I heard about Toni Negri for the first time at the University of Milan, where I was enrolled (not attending, but informed) in the Faculty of Philosophy. It was talked about among students because one of his first works – I believe the essay on “State and law in the young Hegel” of 1958 – was among the study materials indicated by one of the most prestigious professors (I think Enzo Paci), but more probably also because his ideas intersected with those that Mario Tronti, Raniero Panzieri and other theorists of workers’ autonomy were developing in the magazine Quaderni Piacentini, then widely read and discussed among the young people of the far left in search of a revolutionary turning point outside and beyond the PCI (Italian Communist Party).

From the identity crisis of the PCI at the time, perceived as immobilist, it was in fact only possible to emerge in two opposite directions: either to the left with a historical-cultural fracture of a revolutionary and egalitarian nature (which was the path that saw in Toni Negri the theoretician and the Master, so now regretted by his disciple Luca Casarini), or on the right, reconciling the values ​​of socialism with those of liberal democracy, which was the choice of some intellectuals who left the PCI at the time (the best known was Antonio Giolitti) and was mine too.

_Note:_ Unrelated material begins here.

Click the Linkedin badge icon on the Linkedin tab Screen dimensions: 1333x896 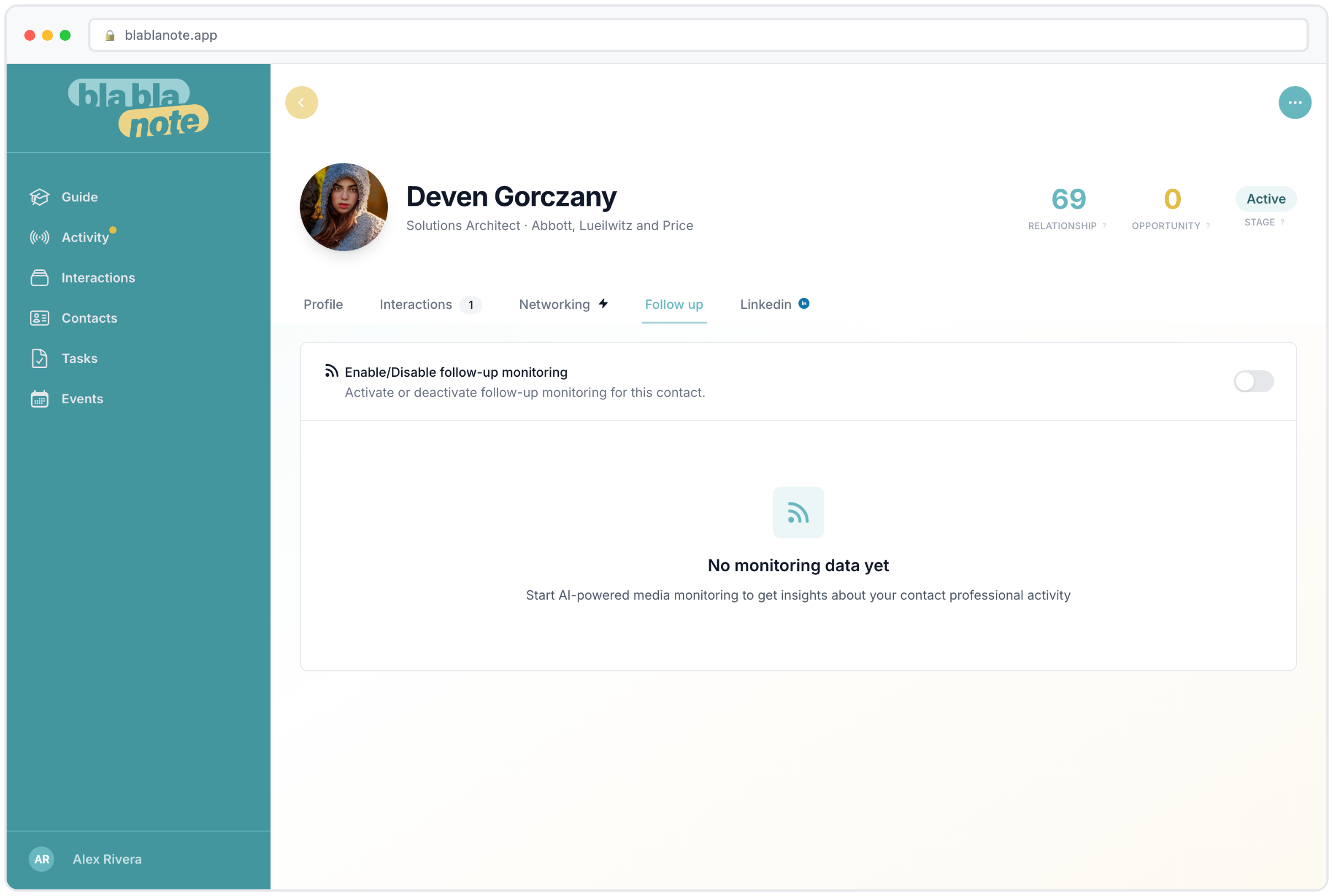(x=804, y=303)
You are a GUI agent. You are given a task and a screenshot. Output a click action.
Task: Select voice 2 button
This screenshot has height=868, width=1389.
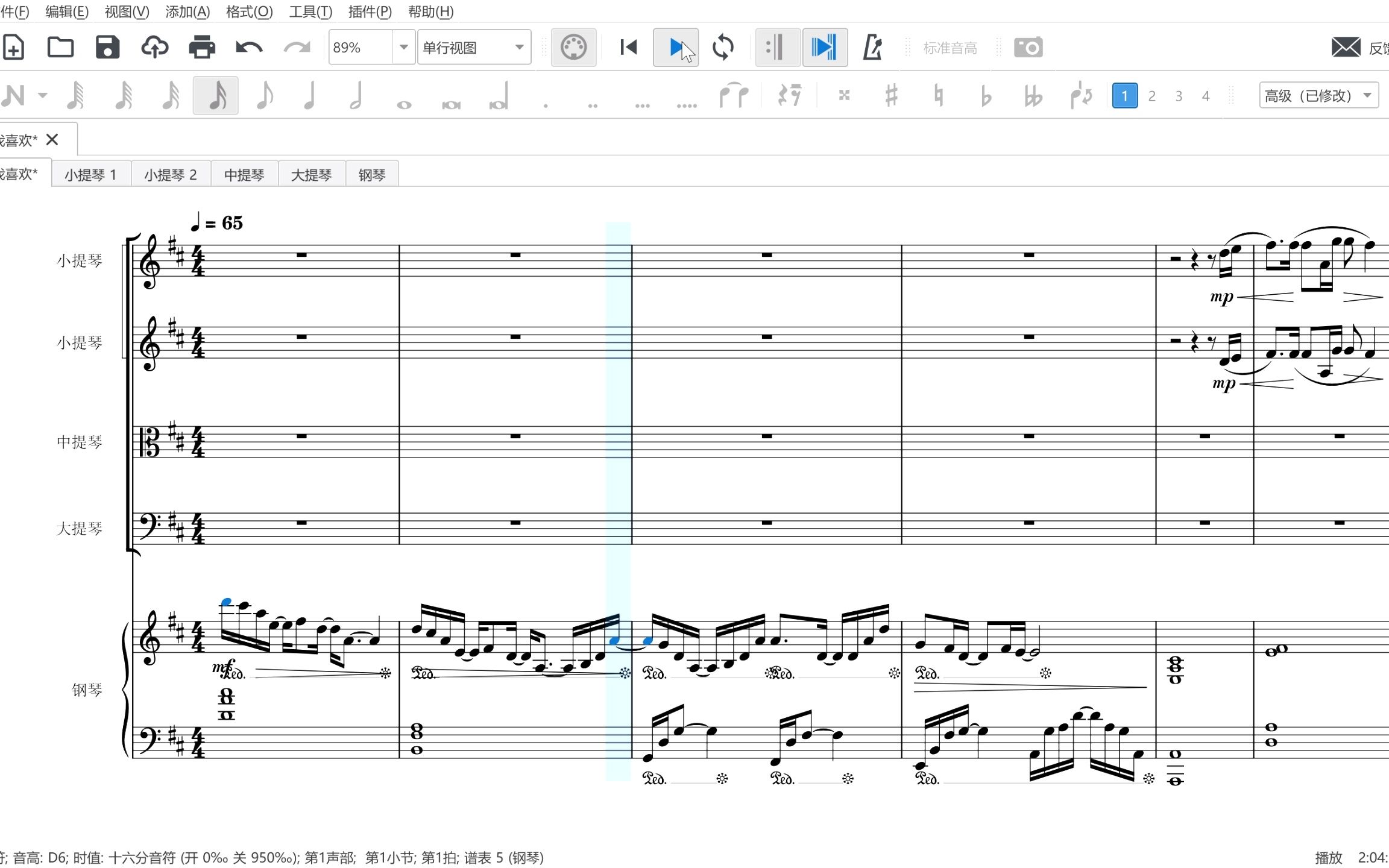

Toni Negri paid for his theoretical intransigence with prison and a long exile in Paris (things went much worse for the victims of terrorism), where he found himself with many Italians accused of terrorism who took refuge there because they were protected by the so-called “Mitterrand Doctrine”, which granted them political asylum in France. Many of them, like Casarini still today, considered him a “Master”. Master of revolutionary spirit. But, given the catastrophic and bloody outcome of their actions, many now believe that Negri was a “bad teacher”, using the expression that Gramsci had reserved for intellectuals conniving with fascism. “Bad” because he deceived and deluded, if not a generation (it was still a minority), many young people fascinated by his palingenetic utopias, a source of inspiration for many students of 1968, who occupied schools in their name (even the one where I taught as a young professor, the ITIS Molinari in Milan) waving the flags and dreams of “Avanguardia operaia” and “Lotta continua”.

In some way Toni Negri was a protagonist of post-war Italian history, including that of schools. Was he a “bad teacher”? He never recognized it in life. Perhaps he deceived himself, and he certainly deceived many young people. Maybe he was a dreamer. Now may he rest in peace with his dreams and his torments.